Tuttavia non ci siamo ancora con una nozione “attuale” di populismo. C'è una domanda, sottesa a tutto quanto sopra, che chiede: perché avvengono una dopo l'altra in Italia queste cose? Perché, inoltre, stanno avvenendo oggi in lungo e in largo in Europa? E c'è un'altra domanda sottesa: non tendiamo forse a mettere dentro alla nozione di populismo tutto e il contrario di tutto, non solo qualcosa di omogeneo?

Io penso questo. Intanto, che la crisi dei corpi intermedi non è tanto un effetto della contestazione che viene loro da formazioni e capi populisti ma, all'opposto, è una delle cause dell'emergenza di questi ultimi. Poi, che la crisi dei corpi intermedi e l'emergenza populista hanno (in Europa) come cause primarie: (primo) la crisi sistemica capitalistica esplosa, all'inizio come crisi finanziaria, nel 2007; (secondo) il fallimento economico radicale della risposta borghese e delle grandi forze politiche europee di governo (destre popolari, liberali, conservatrici e sinistre socialdemocratiche) alla crisi (risposta di marca tedesca ma condivisa inizialmente dalla totalità dei governi europei, ultimo quello del ridicolo burocrate socialdemocratico che la Francia ha avuto la sventura di eleggere a capo della repubblica); (terzo) il disastro sociale determinato da crisi e politiche economiche fallimentari. Proprio essendo corpi intermedi, quindi di mediazione tra il popolo e il vertice esecutivo dello stato, i tempi a cui essi portano la decisione dello stato sono “lunghi”: mentre le crisi rendono necessarie, certamente dal punto di vista dell'immaginario sociale, spesso obiettivamente, risposte “veloci” (ci pensano inoltre i capi populisti a radicalizzare, sfondando porte aperte, questa convinzione). Inoltre, la mediazione è per sua natura fatta di concessioni reciproche, di risultati intermedi: mentre il peggioramento delle condizioni di vita popolari e la paura del domani portano a radicalizzare le richieste popolari e a esasperare il popolo dinanzi a mediazioni che appaiono pura melina.
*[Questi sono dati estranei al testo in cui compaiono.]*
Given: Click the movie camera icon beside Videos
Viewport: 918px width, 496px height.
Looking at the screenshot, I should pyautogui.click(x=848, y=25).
Se le cose stanno così, io credo che non si debba continuare a parlare di “populismo” come di qualcosa che caratterizza questa o quella o tutto un gruppo di formazioni politiche: ma parlare di una “situazione populista”, certamente in Italia molto netta, certamente in altri paesi europei altrettanto netta (per esempio in Ungheria, ma anche in Grecia), certamente in quasi tutti gli altri in via di allargamento (e tra questi paesi sono molto avanti Francia e Gran Bretagna). In secondo luogo, credo che si debba assumere come dato oggettivo questa situazione, invece di recriminare; e perciò di adattarvisi duttilmente invece di continuare a dire scemenze sul qualunquismo ancestrale del popolo italiano, su come era bello una volta, su dove sono i giovani, e gli operai, ecc. In altre parole, che si tratti di capire come si possa essere “populisti” a sinistra in Italia; dunque di imparare davvero dalla Grecia, cioè da Syriza e da Tsipras, di comprendere davvero il modo di fondo della loro azione, di adattarlo alle condizioni italiane, invece di lodarli continuando a sinistra a giocherellare con le proprie gravissime tare.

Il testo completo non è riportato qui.